I think I might have enough data in Quicken to cobble something like this together, so I'm going to go back and take a look.
I've been at this for a while (I'm 50), and my record-keeping was not as good in the early days (for instance, I didn't track my 401(k) in Quicken), but here's what I was able to pull together.
I graduated from a master's program in 1998 at age 31 with a NW of $0. (No student loans, but no assets other than a beater car, a bunch of books, and a bad case of eye strain.) I spent a long time as a perpetual student for many reasons--I never really knew what I wanted to do with my life so I kept temporizing. I made it to ABD in one discipline, decided not to finish (long story), and then did a master's in a different field. Both programs were decidedly unmarketable. So while I had no student loans, it's pretty much the same as if I'd financed a four-year degree and took 10 or so years to pay it off.

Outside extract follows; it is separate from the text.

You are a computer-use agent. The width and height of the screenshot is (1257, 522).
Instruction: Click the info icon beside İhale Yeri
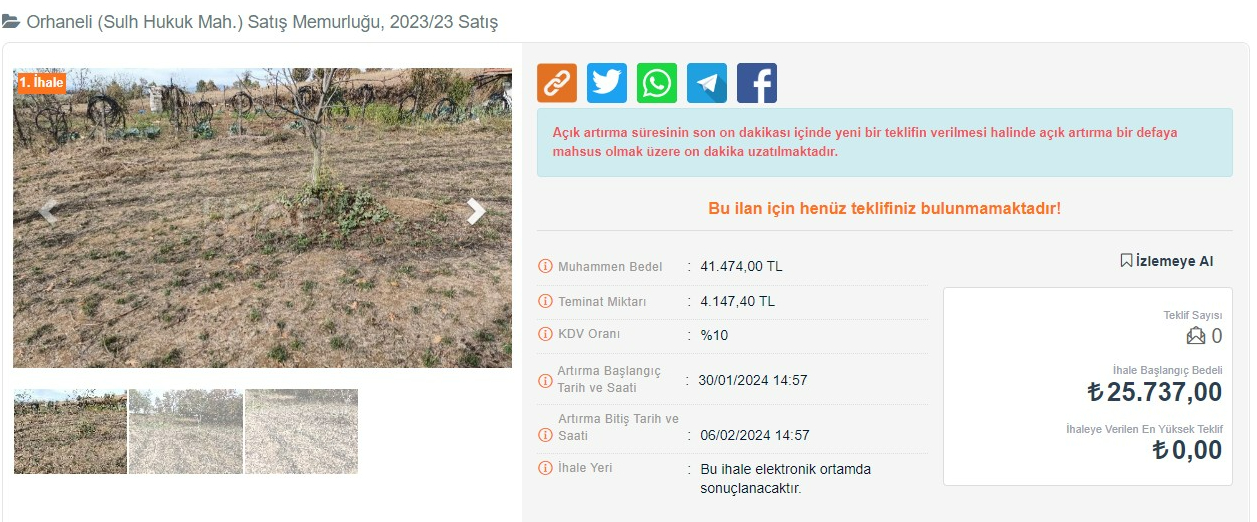(x=545, y=468)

Oh, well--hindsight is 20/20, and there were all kinds of personal and psychological issues which led me to take this path. Thank God I was naturally frugal, born with the saver's gene, and had some good role models for frugality and financial responsibility in my friend base--otherwise things would have been very different.
On reflection, this was in a time long before anything like the FI/RE movement was anything close to where it is now--the resources and mindset were just not "out there" in the way that they are now. The closest thing I can think of is the Dave Ramsey thing--the idea of reaching "freedom" from debt, but not "freedom" from working-for-money. Even now it's a sub-culture for weirdos--a term I use with affection and fully including myself. :) That's a topic for a different day, though.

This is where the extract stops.